2. Here, we are checking the number of null observations in the dataset, especially in the Customer ID column. Since the analysis will be consumer-based, we need to remove these observations from the dataset. Therefore, we will eliminate these observations in the next step.

print(dataframe.shape)#printing the shape of the dataset
 
print(dataframe.dtypes)#printing the datatype of the column
 
print(dataframe.isnull().sum())#printing the number of null values per column
 
print(dataframe.quantile([0, 0.05, 0.50, 0.95, 0.99, 1]).T)#printing the quantile of the dataframe

3. Here, we are defining the functions for outliers. We have also defined the function to replace outliers. Then we call these functions on our dataset. Then we write a function to prepare the data.

def rem_outlier(df, var):
    q1 = df[var].quantile(0.01)
    q3 = df[var].quantile(0.99)
    iq = q3 - q1
    upper = q3 + 1.5 * iq
    lower = q1 - 1.5 * iq
    return lower, upper
 
def rep_outlier(df, var):
    lower, upper= rem_outlier(df, var)
 
    df.loc[(df[var] > upper), var] = upper
 
rep_outlier(dataframe, "Quantity")
rep_outlier(dataframe, "Price")
 
dataframe.describe([0.01,0.25,0.50,0.75,0.99]).T#here we are checking data
 
dataframe["TotalPrice"] = dataframe["Quantity"] * dataframe["Price"]
 
cur_date= dt.datetime(2011, 12, 11)
print(f"max invoice: {dataframe.InvoiceDate.max()} \n date: {cur_date}")

4. Here, we are sorting the data according to customer ID. After this, we call our RFM function on our dataset for Customer Segmentation with RFM Analysis.
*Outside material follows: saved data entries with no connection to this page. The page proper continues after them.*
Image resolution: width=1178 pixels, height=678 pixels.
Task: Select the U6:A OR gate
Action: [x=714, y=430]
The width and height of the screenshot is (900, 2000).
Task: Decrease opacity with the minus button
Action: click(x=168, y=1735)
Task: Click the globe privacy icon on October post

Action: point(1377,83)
data_rfm.columns = ['Recency', 'Frequency', "Monetary"]#taking the Recency, Frequency and monetary into data_rfm
data_rfm.reset_index(inplace=True)#reseting the index of the data_rfm
data_rfm.head()#printing the head of the rfm
 
data_rfm["RecencyScore"] = pd.qcut(rfm["Recency"], 5, labels=[5, 4, 3, 2, 1]) #taking Recency Score
data_rfm["FrequencyScore"] = pd.qcut(rfm["Frequency"].rank(method="first"), 5, labels=[1, 2, 3, 4, 5])#taking Frequency Score
data_rfm["MonetaryScore"] = pd.qcut(data_rfm["Monetary"], 5, labels=[1, 2, 3, 4, 5]) #taking Monetary Score
 
# Concating scores and assign it to new column:
data_rfm["RFM_SCORE"] = (data_rfm['RecencyScore'].astype(str) +
                    data_rfm['FrequencyScore'].astype(str) +
                    data_rfm['MonetaryScore'].astype(str)) #here we are concatenating the scores and assigning it to new column

5. Here, we are assigning segments to our RFM dataset. After then, we find the Customer Segmentation with RFM Analysis

segment = {
    r'[1-2][1-2]': 'Hib',
    r'[1-2][3-4]': 'risk',
    r'[1-2]5': 'can’t loose customer',
    r'3[1-2]': 'about to sleep customer',
    r'33': 'attention needed',
    r'[3-4][4-5]': 'loyal customer',
    r'41': 'promising customer',
    r'51': 'new customer',
    r'[4-5][2-3]': 'potential loyalist',
    r'5[4-5]': 'champion customer'}
 
rfm['Segment'] = rfm['RecencyScore'].astype(str) + rfm['FrequencyScore'].astype(str) #changing the datatype of frequency score to string type
rfm['Segment'] = rfm['Segment'].replace(segment, regex=True) #replacing the segment column with out regex
 
Customer_ID = 12347.0 #assigning customer id
rfm[rfm["Customer ID"] == Customer_ID]["Segment"] #here we are finding Customer Segmentation with RFM Analysis

Summary

We are doing Customer Segmentation with RFM analysis in this Machine Learning project. For this project, we have used the RFM algorithm. We hope you have learned something new from this project.